++++ Task material

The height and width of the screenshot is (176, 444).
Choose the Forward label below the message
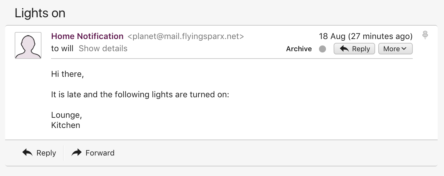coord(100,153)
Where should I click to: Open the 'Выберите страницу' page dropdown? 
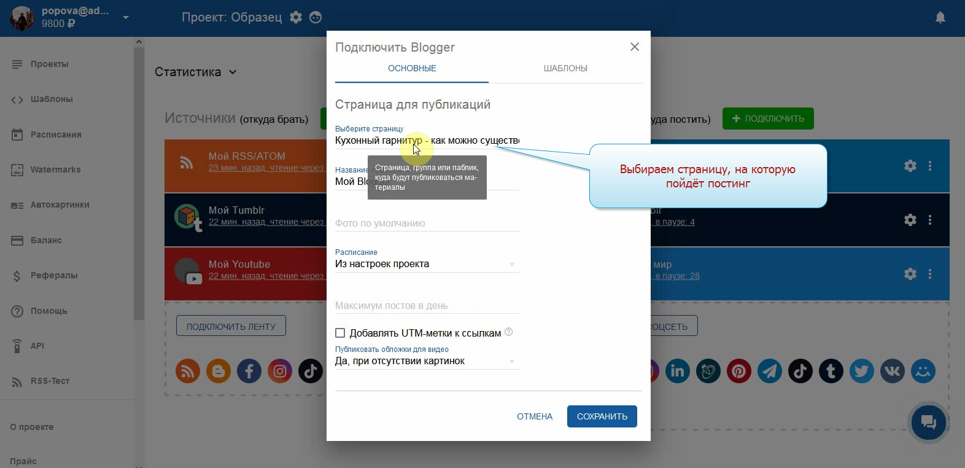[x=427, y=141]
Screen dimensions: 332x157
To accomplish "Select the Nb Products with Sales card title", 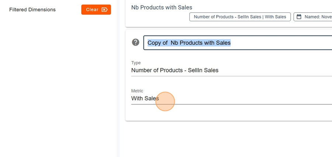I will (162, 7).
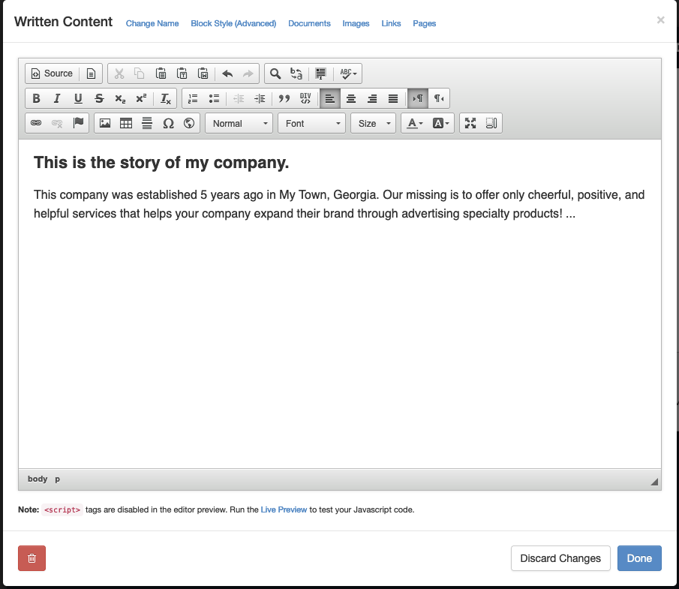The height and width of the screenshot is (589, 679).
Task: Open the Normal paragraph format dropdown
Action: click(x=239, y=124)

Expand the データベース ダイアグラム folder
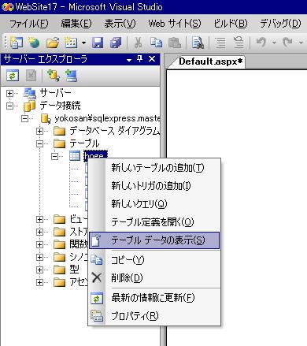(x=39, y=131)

++++++++

Assignment =
Copy exactly, without pictures, the lines above from the one with "Choose the Forward label below the message" down to the one with "Screen dimensions: 332x157", inclusive.

Result of this task =
Choose the Forward label below the message
coord(100,153)
Where should I click to: Open the 'Выберите страницу' page dropdown? 
[x=427, y=141]
Screen dimensions: 332x157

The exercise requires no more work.